* [AIM OF THE TASK]
For the listing below, print exactly the lines from the line with "Open Run and" to the line with "Given: Expand the", both included, and nothing beyond them.

-- -- --

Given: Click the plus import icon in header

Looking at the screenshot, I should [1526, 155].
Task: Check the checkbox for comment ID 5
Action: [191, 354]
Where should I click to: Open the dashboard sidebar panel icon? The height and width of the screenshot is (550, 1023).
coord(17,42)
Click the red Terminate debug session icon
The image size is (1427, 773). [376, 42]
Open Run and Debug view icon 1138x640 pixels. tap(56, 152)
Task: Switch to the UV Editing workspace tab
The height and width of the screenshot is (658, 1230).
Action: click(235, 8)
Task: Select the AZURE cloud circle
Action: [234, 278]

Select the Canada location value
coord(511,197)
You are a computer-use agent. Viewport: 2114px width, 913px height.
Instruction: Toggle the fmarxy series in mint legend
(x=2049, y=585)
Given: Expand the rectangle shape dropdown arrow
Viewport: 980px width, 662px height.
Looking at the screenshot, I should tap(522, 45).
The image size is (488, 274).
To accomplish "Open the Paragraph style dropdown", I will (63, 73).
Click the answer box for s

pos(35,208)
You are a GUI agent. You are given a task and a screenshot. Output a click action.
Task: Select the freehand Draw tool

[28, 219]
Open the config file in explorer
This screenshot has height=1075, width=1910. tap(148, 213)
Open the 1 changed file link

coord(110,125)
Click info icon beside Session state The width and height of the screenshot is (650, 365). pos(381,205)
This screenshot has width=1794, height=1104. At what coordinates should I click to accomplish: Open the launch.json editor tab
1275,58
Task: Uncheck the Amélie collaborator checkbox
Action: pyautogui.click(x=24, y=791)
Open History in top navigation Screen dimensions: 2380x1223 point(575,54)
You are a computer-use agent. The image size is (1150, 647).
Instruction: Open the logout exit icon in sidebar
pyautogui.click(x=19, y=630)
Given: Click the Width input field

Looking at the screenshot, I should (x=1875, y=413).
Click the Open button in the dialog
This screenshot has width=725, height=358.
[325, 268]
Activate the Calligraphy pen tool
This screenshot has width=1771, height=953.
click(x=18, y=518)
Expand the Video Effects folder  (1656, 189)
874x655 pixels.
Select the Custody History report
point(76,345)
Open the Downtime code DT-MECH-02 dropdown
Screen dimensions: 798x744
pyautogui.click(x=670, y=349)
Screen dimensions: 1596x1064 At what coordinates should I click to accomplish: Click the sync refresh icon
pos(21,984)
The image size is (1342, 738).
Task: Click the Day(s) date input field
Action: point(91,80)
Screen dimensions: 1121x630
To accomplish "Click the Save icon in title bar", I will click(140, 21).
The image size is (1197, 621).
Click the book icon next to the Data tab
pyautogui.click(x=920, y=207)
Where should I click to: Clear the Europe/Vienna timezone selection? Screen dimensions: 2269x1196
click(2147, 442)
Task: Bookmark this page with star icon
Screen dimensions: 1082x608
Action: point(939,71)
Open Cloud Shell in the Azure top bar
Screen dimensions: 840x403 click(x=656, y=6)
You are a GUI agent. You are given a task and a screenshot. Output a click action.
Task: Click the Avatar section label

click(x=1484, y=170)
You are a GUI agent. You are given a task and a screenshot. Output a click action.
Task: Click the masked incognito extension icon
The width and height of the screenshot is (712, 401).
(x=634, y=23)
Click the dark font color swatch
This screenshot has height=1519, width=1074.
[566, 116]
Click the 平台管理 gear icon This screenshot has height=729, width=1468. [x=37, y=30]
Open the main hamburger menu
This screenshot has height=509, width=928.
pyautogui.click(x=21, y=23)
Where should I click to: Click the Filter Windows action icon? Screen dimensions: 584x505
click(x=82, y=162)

-- -- --

* [RESULT FOR THIS EXERCISE]
Open Run and Debug view icon 1138x640 pixels. tap(56, 152)
Task: Switch to the UV Editing workspace tab
The height and width of the screenshot is (658, 1230).
Action: click(235, 8)
Task: Select the AZURE cloud circle
Action: [234, 278]

Select the Canada location value
coord(511,197)
You are a computer-use agent. Viewport: 2114px width, 913px height.
Instruction: Toggle the fmarxy series in mint legend
(x=2049, y=585)
Given: Expand the rectangle shape dropdown arrow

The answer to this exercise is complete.